Um novo tipo de terapia gênica conseguiu recuperar pulmões que haviam sido doados para transplantes, mas estavam lesionados por inflamações. Com um sistema especial para manter os órgãos vivos e funcionando fora do corpo, cientistas liderados por um médico gaúcho no Canadá conseguiram tratá-los e torná-los aptos para cirurgia injetando um vírus inerte que distribuiu DNA terapêutico nas células.
“Mantivemos os pulmões por 12 horas no sistema de perfusão [que preserva o órgão extraído vivo e ativo, sem precisar refrigerá-lo] e testamos sua função”, conta Marcelo Cypel, o brasileiro que liderou o trabalho, descrito em estudo na edição de hoje da revista “Science Translational Medicine”. “Os órgãos que ficaram no sistema, mas não receberam terapia gênica, mantiveram-se estáveis, mas não melhoraram. Aqueles que receberam a terapia mostraram uma melhora, com regeneração de tecido.”
O sistema de perfusão –também criado pelo grupo de Cypel– acaba de passar com sucesso por um teste clínico em pacientes no Canadá. Evitando a deterioração de órgãos para doação, os cientistas conseguiram aumentar de 100 para 120 o número de transplantes que o seu hospital faz por ano.
O grupo pediu agora autorização para um teste em que os pulmões tratados com DNA também possam ser implantados em pacientes, o que deve ocorrer no ano que vem.
Na nova terapia, o gene que o vírus espalha nos pulmões é responsável pela produção da proteína interleucina-10, de efeito anti-inflamatório. Produzida dentro das células do órgão tratado, ela inibe inflamações induzidas pela extração do órgão e sua implantação.
Não é possível, porém, usar a terapia gênica sem o sistema de perfusão. Cypel explica que a técnica não funcionaria em pulmões mantidos sob refrigeração, método geralmente empregado para preservar o órgão.

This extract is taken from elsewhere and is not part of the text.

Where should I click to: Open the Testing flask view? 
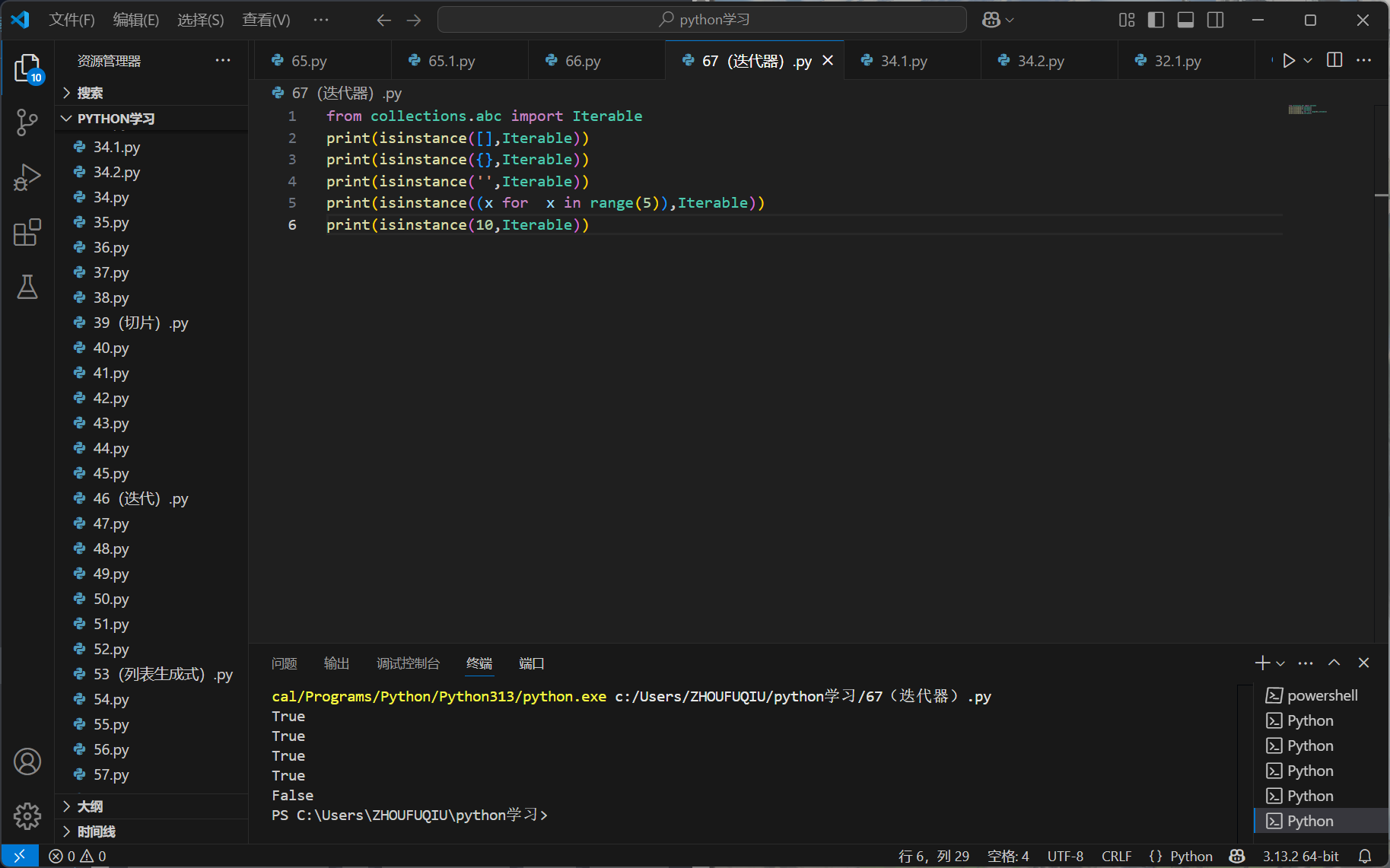click(27, 287)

Segundo o médico, o uso da máquina ainda é relativamente caro –US$ 4 mil por transplante–, mas é compensado com uma melhora na função do órgão. Isso reduz o número de dias que o paciente fica na UTI. “Aqui em Toronto o custo costuma ser de US$ 10 mil para esse tipo de cirurgia”, diz.
Cypel conta que a adoção do sistema já vem sendo negociada pelo Hospital das Clínicas de São Paulo, onde a fila para transplante é de dois anos. O médico diz esperar que a tecnologia ajude a atenuar a demora, como ocorreu no Canadá.
Se, no futuro, os pulmões tratados com terapia gênica tiverem o desempenho esperado após implantados em humanos, a fila pode diminuir ainda mais, pois órgãos hoje rejeitados para transplante poderiam ser recauchutados.